Capitole de Toulouse : la bonne fortune de Tiefland

- Publié le 2 octobre 2017 à 12:15
Tiefland d’Albert
Le Théâtre du Capitole a ouvert sa saison avec le rare chef-d'œuvre d'Eugen d'Albert, défendu par un plateau sans faille et un orchestre porté sur les cimes par Claus Peter Flor.

Sur la vingtaine d’opéras composés par Eugen d’Albert (1864-1932), un seul a vraiment passé l’épreuve de la postérité, ce Tiefland dont le Capitole de Toulouse ose une nouvelle production pour son ouverture de saison. C’est l’histoire de l’éternel triangle amoureux, où le baryton cherche à troubler l’idylle du ténor et de la soprano. Mais il est aussi question de lutte des classes et d’opposition de valeurs, entre la pureté des espaces naturels et la perversion par l’argent. Car Pedro (le ténor) est un pauvre berger qu’un riche propriétaire terrien (Sebastiano, baryton) entend manipuler. Celui-ci fait aussi de Marta, une orpheline qu’il a jadis recueillie, son objet sexuel. Mais Pedro finira, dans une scène d’une violence inouïe, par assassiner Sebastiano, emmenant alors Marta dans ses chères Pyrénées (l’action est censée se passer en Catalogne), pour y vivre leur amour loin des compromissions de la basse terre (traduction littérale de Tiefland).

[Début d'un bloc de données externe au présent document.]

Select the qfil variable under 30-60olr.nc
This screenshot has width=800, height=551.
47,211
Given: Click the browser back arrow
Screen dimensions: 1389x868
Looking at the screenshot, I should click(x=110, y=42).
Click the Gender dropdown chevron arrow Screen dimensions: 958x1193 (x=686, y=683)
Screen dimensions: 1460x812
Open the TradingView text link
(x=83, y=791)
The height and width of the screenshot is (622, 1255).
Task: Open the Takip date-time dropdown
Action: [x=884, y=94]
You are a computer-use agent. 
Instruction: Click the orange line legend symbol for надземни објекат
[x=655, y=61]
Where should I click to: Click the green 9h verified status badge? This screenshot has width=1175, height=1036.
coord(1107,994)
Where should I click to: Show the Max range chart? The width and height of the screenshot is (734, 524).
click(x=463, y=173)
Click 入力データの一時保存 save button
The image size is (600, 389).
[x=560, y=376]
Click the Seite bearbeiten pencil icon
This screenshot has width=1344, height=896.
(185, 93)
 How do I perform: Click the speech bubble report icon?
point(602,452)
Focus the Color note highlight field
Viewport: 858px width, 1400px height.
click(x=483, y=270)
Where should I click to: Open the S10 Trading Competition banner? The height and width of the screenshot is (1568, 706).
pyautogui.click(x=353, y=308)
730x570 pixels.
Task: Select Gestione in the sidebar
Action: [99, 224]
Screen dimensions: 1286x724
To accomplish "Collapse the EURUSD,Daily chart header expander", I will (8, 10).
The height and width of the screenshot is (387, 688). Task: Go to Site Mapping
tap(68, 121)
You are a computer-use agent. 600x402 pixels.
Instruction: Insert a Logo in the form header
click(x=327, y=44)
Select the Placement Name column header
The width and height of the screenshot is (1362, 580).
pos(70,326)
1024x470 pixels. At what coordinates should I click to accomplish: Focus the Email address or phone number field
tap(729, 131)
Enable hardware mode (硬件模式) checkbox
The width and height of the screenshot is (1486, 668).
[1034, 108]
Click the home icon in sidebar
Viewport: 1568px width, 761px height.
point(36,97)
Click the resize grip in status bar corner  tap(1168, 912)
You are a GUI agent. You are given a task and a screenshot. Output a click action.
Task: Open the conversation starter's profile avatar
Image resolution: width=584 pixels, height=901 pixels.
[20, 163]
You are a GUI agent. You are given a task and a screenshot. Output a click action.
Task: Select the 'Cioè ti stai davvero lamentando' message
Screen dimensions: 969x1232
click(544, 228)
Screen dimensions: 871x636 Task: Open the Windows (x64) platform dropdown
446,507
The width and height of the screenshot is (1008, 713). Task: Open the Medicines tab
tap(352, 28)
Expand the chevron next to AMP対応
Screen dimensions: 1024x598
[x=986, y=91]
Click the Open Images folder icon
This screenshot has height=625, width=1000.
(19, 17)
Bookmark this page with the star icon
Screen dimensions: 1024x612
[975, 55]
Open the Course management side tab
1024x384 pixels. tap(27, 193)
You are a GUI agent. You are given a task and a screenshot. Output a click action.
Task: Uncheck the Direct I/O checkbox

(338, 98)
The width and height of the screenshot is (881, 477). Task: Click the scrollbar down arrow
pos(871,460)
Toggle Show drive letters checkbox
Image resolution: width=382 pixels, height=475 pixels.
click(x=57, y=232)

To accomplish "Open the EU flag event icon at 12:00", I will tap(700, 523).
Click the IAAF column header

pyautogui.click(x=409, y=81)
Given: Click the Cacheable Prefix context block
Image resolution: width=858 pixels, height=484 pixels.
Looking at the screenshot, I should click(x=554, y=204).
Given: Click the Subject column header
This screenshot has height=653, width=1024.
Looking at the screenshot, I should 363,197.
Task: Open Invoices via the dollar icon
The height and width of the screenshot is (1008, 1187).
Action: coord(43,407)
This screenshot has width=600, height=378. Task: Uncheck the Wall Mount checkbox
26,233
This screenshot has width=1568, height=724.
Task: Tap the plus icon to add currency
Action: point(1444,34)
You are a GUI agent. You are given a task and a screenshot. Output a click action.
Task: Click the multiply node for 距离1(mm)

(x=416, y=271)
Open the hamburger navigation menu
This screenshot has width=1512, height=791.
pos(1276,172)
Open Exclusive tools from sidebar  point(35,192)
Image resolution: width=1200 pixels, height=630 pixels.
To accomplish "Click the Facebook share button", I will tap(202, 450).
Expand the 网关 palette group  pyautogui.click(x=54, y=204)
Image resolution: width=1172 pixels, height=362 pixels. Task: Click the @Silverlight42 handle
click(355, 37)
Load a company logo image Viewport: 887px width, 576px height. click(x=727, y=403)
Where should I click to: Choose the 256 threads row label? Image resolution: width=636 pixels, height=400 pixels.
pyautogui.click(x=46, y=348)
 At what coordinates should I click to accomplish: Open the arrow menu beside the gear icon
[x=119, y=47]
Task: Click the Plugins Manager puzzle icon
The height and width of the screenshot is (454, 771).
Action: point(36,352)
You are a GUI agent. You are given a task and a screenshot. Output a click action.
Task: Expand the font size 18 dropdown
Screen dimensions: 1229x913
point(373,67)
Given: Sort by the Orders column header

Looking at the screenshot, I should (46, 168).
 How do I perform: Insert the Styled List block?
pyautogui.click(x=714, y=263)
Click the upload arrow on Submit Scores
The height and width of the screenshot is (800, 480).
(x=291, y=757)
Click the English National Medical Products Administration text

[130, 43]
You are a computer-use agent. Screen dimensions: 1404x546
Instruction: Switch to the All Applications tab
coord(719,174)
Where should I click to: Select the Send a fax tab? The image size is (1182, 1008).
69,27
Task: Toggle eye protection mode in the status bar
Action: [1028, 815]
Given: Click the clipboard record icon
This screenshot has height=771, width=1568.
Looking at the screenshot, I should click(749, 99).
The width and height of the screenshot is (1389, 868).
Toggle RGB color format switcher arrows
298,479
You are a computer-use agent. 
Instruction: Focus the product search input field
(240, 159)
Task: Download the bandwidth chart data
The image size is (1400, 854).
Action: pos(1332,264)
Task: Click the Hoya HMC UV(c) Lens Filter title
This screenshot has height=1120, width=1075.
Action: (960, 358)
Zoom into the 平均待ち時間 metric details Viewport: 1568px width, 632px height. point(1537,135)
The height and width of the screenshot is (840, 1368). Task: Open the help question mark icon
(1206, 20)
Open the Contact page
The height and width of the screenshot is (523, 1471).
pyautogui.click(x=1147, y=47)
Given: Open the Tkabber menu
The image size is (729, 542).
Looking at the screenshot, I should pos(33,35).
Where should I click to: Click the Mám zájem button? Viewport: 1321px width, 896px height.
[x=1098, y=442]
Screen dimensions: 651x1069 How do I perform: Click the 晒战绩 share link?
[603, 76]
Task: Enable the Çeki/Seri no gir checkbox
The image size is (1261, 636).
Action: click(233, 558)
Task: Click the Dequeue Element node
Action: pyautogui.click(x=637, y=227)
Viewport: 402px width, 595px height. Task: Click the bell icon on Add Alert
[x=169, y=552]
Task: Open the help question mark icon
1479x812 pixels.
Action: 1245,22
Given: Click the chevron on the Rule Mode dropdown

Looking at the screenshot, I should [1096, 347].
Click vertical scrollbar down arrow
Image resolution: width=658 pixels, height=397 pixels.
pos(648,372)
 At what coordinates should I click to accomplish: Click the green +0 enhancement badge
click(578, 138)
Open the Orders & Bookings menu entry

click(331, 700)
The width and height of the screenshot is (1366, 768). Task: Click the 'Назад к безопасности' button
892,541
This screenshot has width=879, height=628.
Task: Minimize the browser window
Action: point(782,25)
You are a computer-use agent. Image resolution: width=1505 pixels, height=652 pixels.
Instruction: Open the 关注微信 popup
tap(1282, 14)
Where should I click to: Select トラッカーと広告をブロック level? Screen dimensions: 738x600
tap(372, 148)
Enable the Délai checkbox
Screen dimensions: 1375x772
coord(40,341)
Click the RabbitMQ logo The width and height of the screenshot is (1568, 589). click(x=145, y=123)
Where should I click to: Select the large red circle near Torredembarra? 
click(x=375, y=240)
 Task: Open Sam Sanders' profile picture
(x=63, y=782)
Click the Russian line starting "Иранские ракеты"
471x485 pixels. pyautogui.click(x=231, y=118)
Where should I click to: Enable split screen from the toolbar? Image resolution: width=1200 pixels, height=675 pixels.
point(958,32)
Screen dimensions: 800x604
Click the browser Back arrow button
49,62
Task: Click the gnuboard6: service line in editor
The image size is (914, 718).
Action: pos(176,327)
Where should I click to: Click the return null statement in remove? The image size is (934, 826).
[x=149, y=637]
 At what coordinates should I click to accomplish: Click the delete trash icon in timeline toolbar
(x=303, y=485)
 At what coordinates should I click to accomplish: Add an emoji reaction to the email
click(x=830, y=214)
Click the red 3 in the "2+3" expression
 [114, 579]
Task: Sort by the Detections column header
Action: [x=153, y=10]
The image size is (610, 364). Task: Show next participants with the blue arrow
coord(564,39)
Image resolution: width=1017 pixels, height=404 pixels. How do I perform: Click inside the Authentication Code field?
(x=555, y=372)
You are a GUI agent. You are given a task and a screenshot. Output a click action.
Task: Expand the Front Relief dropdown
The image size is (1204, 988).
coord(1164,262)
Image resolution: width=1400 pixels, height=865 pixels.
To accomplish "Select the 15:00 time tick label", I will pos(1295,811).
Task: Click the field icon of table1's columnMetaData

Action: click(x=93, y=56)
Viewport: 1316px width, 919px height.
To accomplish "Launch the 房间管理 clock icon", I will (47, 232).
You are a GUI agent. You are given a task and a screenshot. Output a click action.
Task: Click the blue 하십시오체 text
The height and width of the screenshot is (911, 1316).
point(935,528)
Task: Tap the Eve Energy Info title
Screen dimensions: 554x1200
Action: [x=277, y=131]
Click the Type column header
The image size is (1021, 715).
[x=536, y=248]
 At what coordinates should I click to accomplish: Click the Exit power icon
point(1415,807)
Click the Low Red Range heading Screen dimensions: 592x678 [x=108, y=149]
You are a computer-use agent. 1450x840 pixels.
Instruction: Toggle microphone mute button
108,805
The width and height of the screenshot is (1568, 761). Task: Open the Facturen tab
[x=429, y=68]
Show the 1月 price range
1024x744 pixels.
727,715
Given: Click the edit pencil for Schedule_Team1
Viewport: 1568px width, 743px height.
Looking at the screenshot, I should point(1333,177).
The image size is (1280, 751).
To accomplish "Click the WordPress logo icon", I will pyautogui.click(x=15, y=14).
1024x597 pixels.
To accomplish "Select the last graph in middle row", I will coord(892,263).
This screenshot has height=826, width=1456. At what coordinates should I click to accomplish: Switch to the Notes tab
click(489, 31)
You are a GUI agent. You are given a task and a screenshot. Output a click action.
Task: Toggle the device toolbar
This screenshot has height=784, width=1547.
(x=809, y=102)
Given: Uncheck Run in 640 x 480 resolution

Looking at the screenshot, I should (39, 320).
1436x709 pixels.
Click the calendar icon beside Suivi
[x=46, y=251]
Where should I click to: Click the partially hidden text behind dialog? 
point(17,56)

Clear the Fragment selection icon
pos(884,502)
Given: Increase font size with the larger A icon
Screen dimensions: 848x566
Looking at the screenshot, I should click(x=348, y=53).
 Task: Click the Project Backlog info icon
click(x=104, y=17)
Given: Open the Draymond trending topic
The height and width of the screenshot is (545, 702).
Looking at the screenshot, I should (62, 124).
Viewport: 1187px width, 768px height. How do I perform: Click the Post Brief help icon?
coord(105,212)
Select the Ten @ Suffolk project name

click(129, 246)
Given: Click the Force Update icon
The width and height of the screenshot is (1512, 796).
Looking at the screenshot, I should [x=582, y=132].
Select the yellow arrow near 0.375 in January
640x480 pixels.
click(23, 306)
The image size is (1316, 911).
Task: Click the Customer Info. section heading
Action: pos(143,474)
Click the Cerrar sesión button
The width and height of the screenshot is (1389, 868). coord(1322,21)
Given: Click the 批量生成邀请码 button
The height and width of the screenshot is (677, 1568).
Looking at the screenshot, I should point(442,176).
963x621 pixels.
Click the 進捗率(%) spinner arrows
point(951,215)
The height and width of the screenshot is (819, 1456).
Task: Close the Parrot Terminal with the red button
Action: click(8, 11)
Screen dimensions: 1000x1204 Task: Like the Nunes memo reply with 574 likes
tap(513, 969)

Kaspar Glarner a conçu pour le Prologue un beau décor de montagne, astucieux dans sa légèreté. Mais pour les deux actes qui suivent, le spectacle de William Sutcliffe s’est sans doute laissé contraindre par un dispositif unique qui bannit les changements d’atmosphère, sous-sol crasseux aux murs de béton, dont la turpitude caricature un peu trop l’univers de Sebastiano : ce n’est plus la basse terre, mais le bas-fond… Et fallait-il à tout prix actualiser le drame, qui se comprend dans un monde corseté par les conventions, guère dans une société où les femmes portent leggings et baskets ? Cela dit, les caractères résistent, par la force des incarnations.

Parsifal justement célèbre, Nikolai Schukoff est irrésistible dans le rôle de Pedro, cet autre innocent par qui le bien et la vérité adviennent, la blessure délectable du timbre n’empêchant pas quelques glorieux éclats d’acier quand la colère fait vaciller le personnage. Meagan Miller lui répond, mettant dans la passion hystérisante de Marta la fougue d’une valeureuse Sieglinde, et dans son récit du II, où elle raconte son enfance miséreuse (un des sommets émotionnels de l’opéra), un abandon bouleversant. Baryton percutant, tranchant, Markus Brück est un Sebastiano parfaitement détestable. Petits rôles distribués avec soin, parmi lesquels se distinguent Scott Wilde (le vieux sage Tommaso qui ne parviendra pas à éviter la catastrophe), Anna Schoeck (la jeune Nuri) et Paul Kaufmann (l’ami Nando).

Au pupitre, Claus Peter Flor pétrit la pâte toujours somptueuse de l’Orchestre du Capitole, sans négliger l’allure du drame ni la délicatesse de ses climats, exaltant les sortilèges mélodiques et harmoniques dont d’Albert a nourri sa partition, où s’entendent quelques influences wagnériennes coulées dans un métier tout en élégance sensible. Défendu avec tant d’égards, Tiefland s’affirme comme le plus attachant des chefs-d’œuvre.

Tiefland de d’Albert. Toulouse, Théâtre du Capitole, le 29 septembre.